Now, don’t take this to mean that I was slacking throughout the application process. I submitted my first application all the way back in December. I frequently updated a color-coded Word document that detailed every internship that I wanted to apply for, their respective deadlines and the application requirements. Writing cover letters eventually became second nature to me. I was praying for responses. I was crying over my lack of responses. And I was drowning both in my tears and in the Stanford culture that made me feel like I needed to have an internship secured by March at the absolute latest, or else I was embarrassingly far behind my apparently superior peers.
I can’t even say that I necessarily kept my spirits raised the entire time. I still put all of the effort that I could muster into each application, but I was incredibly discouraged. Eventually, even the friends who had been in the same boat as me for a while were starting to secure summer jobs. And, of course, I was always happy for them, but every shout of celebration that I gave on their behalf reinforced the internalized disappointment and sadness that I was grappling with. I felt overwhelmingly mediocre.
I told myself that everything was going to work out, and I was trusting and believing that it would, but I felt so left out whenever people would begin excitedly detailing their plans for the summer. I would silently look down at my lap and wait for the conversation to change, hoping that no one noticed my silence and attempted to help by bringing me into the conversation, because that would have made it worse.
“What are you doing this summer?”
“I’m not sure yet.”
Then a sad look and a sympathetic head nod that I truly just did not need or want.

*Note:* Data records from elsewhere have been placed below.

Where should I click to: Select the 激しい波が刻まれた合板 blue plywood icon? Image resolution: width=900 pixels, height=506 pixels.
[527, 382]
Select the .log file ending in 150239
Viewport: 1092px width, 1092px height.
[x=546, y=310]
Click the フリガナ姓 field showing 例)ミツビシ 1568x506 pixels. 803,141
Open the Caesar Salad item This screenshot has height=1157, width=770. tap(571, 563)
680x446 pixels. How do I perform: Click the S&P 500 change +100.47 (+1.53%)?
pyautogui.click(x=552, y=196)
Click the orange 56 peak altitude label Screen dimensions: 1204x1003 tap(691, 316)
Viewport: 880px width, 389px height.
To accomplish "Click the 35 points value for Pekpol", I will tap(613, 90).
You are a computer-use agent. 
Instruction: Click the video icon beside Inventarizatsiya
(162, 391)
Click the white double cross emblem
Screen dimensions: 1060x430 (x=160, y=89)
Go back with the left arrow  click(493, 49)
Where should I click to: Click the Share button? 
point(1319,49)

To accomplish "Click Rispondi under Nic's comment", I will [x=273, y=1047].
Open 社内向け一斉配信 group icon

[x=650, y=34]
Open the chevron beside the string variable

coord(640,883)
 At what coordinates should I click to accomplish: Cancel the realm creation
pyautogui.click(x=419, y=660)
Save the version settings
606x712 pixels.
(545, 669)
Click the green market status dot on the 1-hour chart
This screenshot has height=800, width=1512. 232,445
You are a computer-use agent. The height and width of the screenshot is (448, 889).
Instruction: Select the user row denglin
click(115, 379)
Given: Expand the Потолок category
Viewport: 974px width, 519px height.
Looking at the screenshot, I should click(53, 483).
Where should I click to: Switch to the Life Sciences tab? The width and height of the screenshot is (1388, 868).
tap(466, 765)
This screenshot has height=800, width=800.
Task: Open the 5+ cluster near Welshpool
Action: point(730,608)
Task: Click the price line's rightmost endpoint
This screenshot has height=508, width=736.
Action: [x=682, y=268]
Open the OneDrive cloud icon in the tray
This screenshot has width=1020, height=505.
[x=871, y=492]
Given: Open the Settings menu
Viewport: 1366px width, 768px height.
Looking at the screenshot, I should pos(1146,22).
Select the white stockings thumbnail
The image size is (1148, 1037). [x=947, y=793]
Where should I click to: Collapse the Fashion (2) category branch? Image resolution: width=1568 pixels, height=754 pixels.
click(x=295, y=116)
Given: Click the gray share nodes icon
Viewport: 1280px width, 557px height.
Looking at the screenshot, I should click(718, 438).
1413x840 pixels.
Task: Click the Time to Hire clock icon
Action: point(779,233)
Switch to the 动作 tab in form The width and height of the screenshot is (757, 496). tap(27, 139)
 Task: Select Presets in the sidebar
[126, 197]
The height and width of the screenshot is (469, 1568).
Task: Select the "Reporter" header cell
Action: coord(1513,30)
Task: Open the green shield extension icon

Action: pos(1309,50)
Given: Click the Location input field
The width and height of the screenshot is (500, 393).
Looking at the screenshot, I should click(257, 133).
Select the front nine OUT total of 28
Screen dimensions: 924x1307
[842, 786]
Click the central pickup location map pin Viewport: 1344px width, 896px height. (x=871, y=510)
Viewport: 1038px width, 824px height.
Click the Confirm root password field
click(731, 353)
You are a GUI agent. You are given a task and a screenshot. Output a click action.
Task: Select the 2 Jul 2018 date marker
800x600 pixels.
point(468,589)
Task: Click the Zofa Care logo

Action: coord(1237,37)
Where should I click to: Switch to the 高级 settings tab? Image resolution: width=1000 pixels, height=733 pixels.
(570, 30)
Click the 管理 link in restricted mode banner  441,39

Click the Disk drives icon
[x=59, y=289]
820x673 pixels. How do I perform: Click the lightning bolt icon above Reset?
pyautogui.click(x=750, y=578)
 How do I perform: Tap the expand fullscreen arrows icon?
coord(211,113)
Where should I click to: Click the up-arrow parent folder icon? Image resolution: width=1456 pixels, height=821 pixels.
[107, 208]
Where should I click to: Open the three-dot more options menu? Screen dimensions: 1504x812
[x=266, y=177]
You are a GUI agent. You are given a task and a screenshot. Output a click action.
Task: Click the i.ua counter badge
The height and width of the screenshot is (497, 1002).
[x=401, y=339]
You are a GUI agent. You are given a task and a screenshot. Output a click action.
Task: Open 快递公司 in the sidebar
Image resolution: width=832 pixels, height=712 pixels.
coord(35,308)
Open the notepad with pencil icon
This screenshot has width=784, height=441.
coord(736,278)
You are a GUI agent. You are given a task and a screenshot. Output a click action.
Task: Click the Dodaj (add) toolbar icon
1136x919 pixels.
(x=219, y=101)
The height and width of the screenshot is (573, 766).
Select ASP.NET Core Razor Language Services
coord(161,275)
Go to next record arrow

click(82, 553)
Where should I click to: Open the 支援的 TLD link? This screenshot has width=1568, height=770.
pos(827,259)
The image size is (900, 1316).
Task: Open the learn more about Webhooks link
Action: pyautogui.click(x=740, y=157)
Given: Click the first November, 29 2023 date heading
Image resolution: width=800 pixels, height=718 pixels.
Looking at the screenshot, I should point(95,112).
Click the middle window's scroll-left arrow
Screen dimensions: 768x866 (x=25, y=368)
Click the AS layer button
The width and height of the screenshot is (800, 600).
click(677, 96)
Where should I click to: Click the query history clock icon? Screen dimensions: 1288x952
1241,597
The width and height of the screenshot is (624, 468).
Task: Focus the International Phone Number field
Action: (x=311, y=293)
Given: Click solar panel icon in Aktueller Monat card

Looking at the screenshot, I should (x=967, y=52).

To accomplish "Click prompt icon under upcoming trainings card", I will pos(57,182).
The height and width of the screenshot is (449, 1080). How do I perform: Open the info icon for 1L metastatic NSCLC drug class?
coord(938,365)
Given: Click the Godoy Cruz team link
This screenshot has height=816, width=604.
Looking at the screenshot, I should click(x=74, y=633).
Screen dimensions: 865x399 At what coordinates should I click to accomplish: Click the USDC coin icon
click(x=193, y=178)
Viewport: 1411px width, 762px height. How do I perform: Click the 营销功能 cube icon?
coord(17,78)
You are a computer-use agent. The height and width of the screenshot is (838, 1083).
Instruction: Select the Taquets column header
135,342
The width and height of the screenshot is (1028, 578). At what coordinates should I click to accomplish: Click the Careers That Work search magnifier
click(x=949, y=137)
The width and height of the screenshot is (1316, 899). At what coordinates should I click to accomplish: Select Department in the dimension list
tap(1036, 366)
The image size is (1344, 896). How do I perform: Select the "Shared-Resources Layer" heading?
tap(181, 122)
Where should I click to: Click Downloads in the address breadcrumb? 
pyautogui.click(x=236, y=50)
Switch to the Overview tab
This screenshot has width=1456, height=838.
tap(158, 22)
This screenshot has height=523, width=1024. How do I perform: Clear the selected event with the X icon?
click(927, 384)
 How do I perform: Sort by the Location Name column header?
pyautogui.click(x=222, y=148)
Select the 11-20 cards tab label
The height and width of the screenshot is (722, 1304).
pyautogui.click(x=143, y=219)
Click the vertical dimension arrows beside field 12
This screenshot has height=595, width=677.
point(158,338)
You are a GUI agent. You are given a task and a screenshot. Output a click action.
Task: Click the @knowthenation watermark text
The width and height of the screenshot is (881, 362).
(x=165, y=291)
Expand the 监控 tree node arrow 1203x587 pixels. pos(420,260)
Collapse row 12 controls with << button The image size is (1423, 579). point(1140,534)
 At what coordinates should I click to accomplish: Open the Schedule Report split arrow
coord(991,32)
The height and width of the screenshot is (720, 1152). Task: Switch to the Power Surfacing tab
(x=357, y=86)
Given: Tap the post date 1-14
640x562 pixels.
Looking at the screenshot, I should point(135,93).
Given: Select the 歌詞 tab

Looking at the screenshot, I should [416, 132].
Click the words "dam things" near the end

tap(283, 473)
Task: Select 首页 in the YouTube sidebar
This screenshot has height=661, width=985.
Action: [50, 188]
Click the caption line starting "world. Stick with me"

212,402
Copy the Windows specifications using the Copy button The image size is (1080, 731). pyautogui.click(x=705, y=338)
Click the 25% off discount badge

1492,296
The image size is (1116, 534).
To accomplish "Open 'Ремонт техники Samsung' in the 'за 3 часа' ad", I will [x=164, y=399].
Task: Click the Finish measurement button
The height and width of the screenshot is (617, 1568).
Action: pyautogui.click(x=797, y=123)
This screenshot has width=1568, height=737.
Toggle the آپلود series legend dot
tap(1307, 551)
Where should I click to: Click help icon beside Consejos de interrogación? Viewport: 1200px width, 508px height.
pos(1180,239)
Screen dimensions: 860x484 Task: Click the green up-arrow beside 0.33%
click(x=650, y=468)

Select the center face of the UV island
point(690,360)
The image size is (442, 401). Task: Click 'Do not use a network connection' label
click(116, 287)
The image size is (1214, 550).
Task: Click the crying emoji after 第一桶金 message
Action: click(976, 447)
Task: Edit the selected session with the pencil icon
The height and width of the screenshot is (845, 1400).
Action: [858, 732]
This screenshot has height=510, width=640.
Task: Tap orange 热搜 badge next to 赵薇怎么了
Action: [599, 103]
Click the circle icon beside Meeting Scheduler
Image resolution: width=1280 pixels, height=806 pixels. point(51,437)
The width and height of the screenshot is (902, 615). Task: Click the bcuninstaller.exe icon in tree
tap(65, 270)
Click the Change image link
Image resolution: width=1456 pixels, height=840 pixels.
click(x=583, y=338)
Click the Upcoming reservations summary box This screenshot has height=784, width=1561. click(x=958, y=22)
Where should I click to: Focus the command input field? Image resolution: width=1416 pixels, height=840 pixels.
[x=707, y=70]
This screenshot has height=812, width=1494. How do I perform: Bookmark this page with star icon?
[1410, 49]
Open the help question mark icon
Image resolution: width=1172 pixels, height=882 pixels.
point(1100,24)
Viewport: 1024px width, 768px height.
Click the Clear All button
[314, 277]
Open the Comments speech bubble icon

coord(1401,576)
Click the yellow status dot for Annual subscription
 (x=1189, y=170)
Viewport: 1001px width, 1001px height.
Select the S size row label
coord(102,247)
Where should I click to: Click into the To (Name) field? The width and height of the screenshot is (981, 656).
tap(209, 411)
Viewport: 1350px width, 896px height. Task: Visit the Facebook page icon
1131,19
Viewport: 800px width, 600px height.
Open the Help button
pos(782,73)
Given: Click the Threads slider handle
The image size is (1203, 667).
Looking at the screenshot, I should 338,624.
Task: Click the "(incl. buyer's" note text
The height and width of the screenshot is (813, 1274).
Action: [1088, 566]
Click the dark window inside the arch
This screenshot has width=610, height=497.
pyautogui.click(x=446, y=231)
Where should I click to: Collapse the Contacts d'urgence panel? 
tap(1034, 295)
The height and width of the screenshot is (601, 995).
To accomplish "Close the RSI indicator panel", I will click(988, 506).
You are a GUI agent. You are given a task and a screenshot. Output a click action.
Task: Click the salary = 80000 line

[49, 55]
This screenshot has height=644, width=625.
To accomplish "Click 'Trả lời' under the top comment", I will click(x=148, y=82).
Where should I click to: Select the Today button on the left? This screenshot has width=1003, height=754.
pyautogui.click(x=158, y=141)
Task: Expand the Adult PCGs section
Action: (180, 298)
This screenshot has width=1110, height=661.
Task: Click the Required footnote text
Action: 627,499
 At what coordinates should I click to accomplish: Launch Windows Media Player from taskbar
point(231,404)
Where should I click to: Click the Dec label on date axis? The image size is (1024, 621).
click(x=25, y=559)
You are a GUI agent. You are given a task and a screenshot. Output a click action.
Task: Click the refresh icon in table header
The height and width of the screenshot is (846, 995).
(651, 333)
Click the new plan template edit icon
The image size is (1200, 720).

Thankfully, my friends from home provided a sort of safe haven — a means of escape from the building pressure that I felt here. Many of them are working in restaurants or retail this summer, or just doing whatever they enjoy. They would tell me that it’s only the summer after my sophomore year, and that I can always just come home, because it really doesn’t matter that much. And that’s the thing. I know that the mindset at this school is not the norm. But it has become my norm, and it’s incredibly difficult to snap myself out of it.
I wish I could say that I look back now and know that I was just being dramatic. That it was never that big of a deal and not worth all of the tears I shed. And, yes, that is technically true. Outside of this Stanford bubble, that is very true. Having an internship aligned with my interests this summer was not going to make or break the trajectory of my entire life. I would have moved past this, and I’m sure I would have enjoyed my summer regardless. However, within this Stanford bubble, that is not how it feels at all. It feels necessary.
Even if we take the peer pressure out of the picture, I definitely still wanted this internship experience for myself, and I am so incredibly excited to be working at a literary agency in New York this summer. I know that I’m going to be doing work that I genuinely enjoy, and it will be a great social experience, as well. But the main reason that I was so stressed about it was because I felt that I needed to be; it was like an obligation.
Although it was the question that I despised more than anything just a few weeks ago, I’ve been finding myself wanting to pose the question to everyone else now that I actually have an answer to it. So, I suppose I can’t really blame anyone who asked me the question themselves. Maybe once the burden is no longer on your own shoulders, it’s difficult to remember what it feels like on the other side. To anyone who had a difficult or stressful time securing their summer plans, please do not be discouraged by the outcome, whatever it may be. And for those of you who have been lucky enough to know what you are doing this summer since the fall, remember that not everyone can say the same. And maybe not everyone wants to talk about what they’re doing this summer. And that’s okay.